Compared to ASICs, FPGAs are not generally perceived as power efficient because they use a larger amount of transistors to provide programmability on the chip. Our goal of this research is to reduce the power consumption of FPGAs without sacrificing much performance or incurring a larger chip area. Here is a high-level illustration of our research.
FPGA Architecture Evaluation for Low Power
We develop a flexible FPGA architecture evaluation framework, named fpgaEVA-LP, for power efficiency analysis of LUT-based FPGA architectures. Our work has several contributions: (i) We develop a mixed-level FPGA power model that combines switch-level models for interconnects and macromodels for LUTs; (ii) We develop a tool that automatically generates a back-annotated gate-level netlist with post-layout extracted capacitances and delays; (iii) We develop a cycle-accurate power simulator based on our power model. It carries out gate-level simulation under real delay model and is able to capture glitch power; (iv) Using the framework fpgaEVA-LP, we study the power efficiency of FPGAs, in 0.10um technology, under various settings of architecture parameters such as LUT sizes, cluster sizes and wire segmentation schemes and reach several important conclusions. We also present the detailed power consumption distribution among different FPGA components and shed light on the potential opportunities of power optimization for future FPGA designs (e.g., 0.10um technology).
FPGA Circuit Design For Low Power
Traditional FPGAs use uniform supply voltage Vdd and uniform threshold voltage Vt. We propose to use pre-defined dual-Vdd and dual-Vt fabrics to reduce FPGA power. We design FPGA circuits with dual-Vdd/dual-Vt to effectively reduce both dynamic power and leakage power, and define dual-Vdd/dual-Vt FPGA fabrics based on the profiling of benchmark circuits. We further develop CAD algorithms including power-sensitivity based voltage assignment and simulated-annealing based placement to leverage such fabrics. Compared to the conventional fabric using uniform Vdd/Vt at the same target clock frequency, our new fabric using dual Vt achieves 9% to 20% power reduction. However, the pre-defined FPGA fabric using both dual Vdd and dual Vt only achieves on average 2% extra power reduction. It is because that the pre-designed dual-Vdd layout pattern introduces non-negligible performance penalty. Therefore, programmability of supply voltage is needed to achieve significant power saving for dual-Vdd FPGAs. To our best knowledge, it is the first in-depth study on applying both dual-Vdd and dual-Vt to FPGA considering circuits, fabrics and CAD algorithms.

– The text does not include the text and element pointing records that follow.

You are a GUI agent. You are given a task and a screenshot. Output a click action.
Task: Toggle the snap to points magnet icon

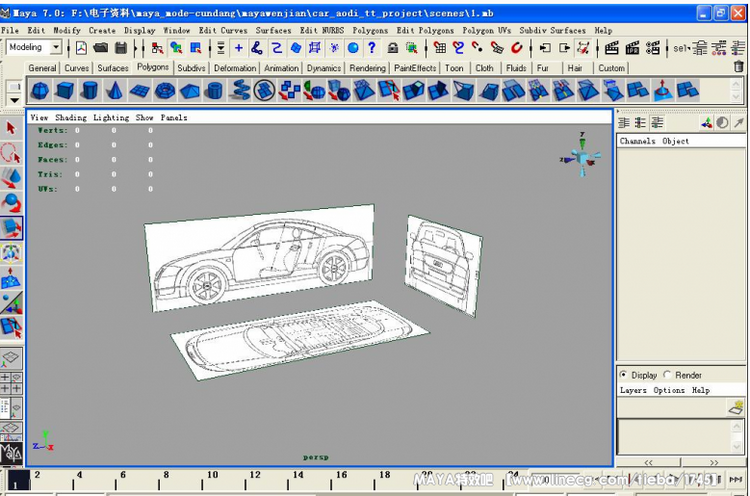point(478,48)
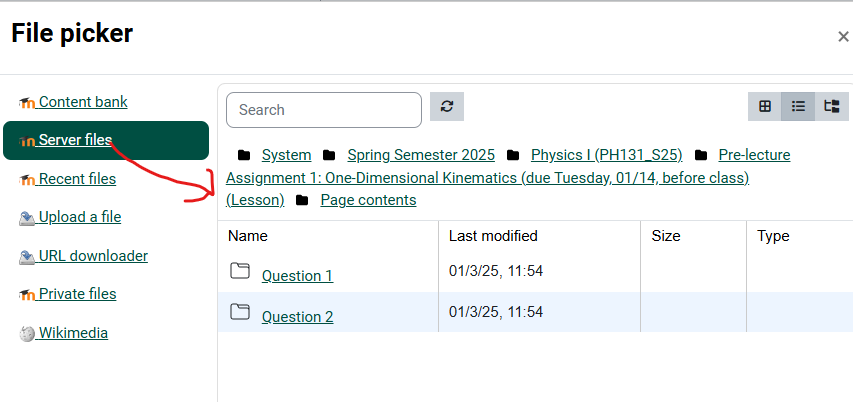
Task: Switch to icon grid view
Action: click(x=765, y=107)
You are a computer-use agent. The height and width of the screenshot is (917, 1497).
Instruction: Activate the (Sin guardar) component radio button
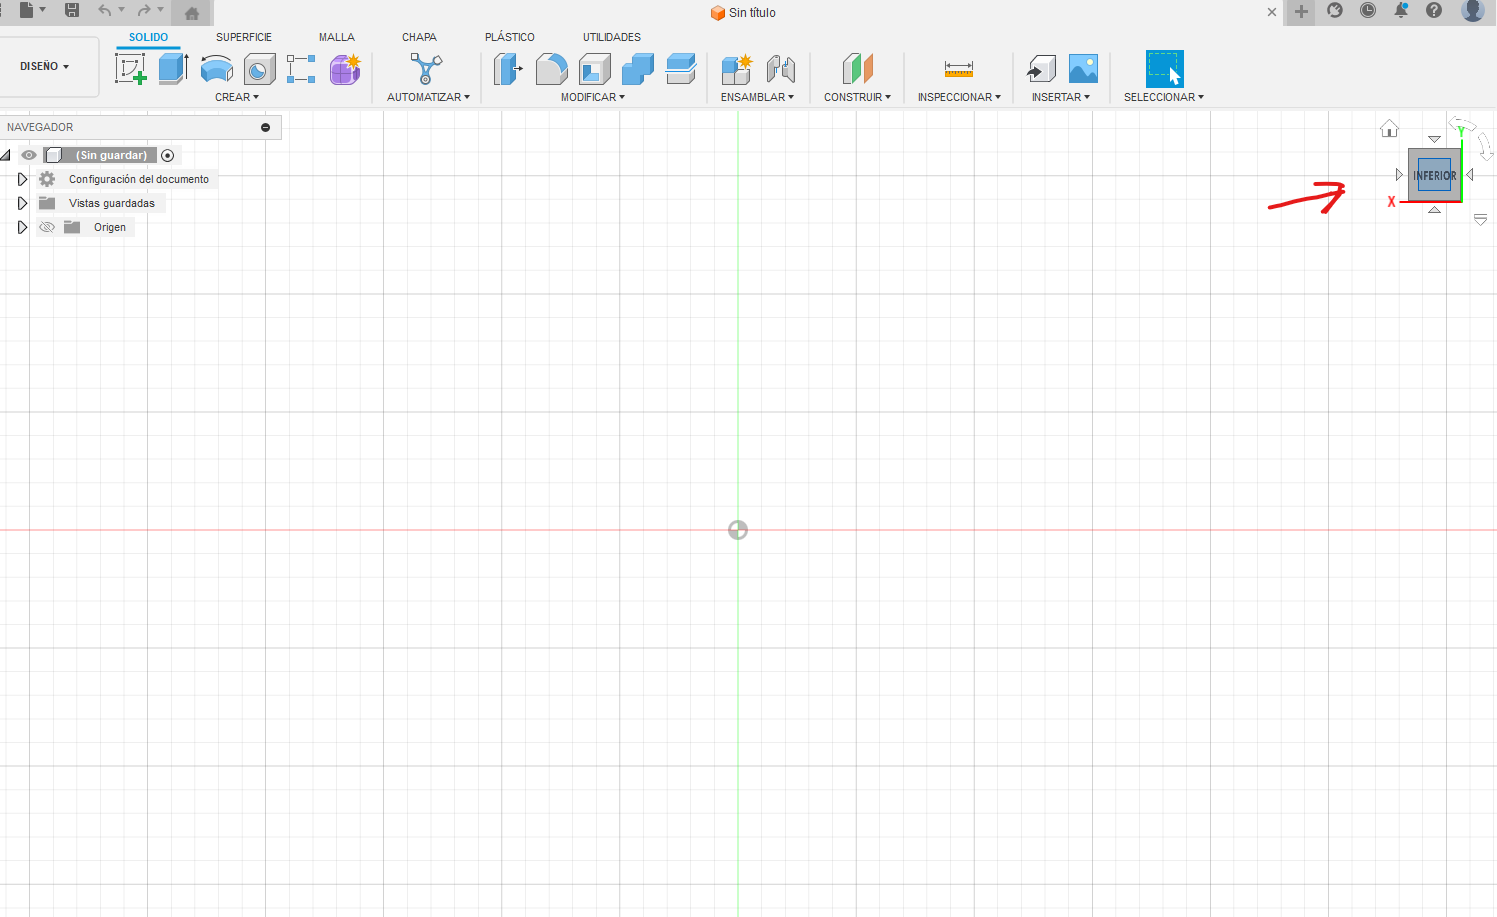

FPGA Logic Synthesis for Low Power
One of the popular design techniques for power reduction is to lower supply voltage, which results in a quadratic reduction of power dissipation. However, the major drawback is the negative impact on chip performance. A multiple supply voltage design in which a reduction in supply voltage is applied only to non-critical paths can save power without sacrificing performance. In our work we develop a low-power FPGA mapping algorithm, named DVmap, with consideration of delay and power optimization crossing two supply voltages. We do not add the constraint that the low-Vdd and the high-Vdd LUTs have to be clustered separately since FPGA architecture can program the voltages of the build-in LUTs and converters as needed. We use the cut-enumeration technique to produce all the possible ways of mapping a LUT rooted on a node. We then generate different sets of power and delay solutions for each possible way based on the various voltage changing scenarios. After the timing constraint is determined, the non-critical paths will be relaxed in order to accommodate low-Vdd LUTs to reduce power. Due to the involvement of level converters and their additional delays, we use two types of required times during mapping to guarantee that the final mapping delay is still optimal. To show the efficiency of our algorithm, we first design a mapping algorithm with single Vdd, which uses similar cost function as that in DVmap and relaxes the non-critical paths based on cost estimation to achieve better power results. The single-Vdd mapper, named SVmap, shows advantages over the latest published low-power mapping algorithms. We then show that our dual-Vdd mapping algorithm DVmap can further improve SVmap by up to 11.6% for power savings.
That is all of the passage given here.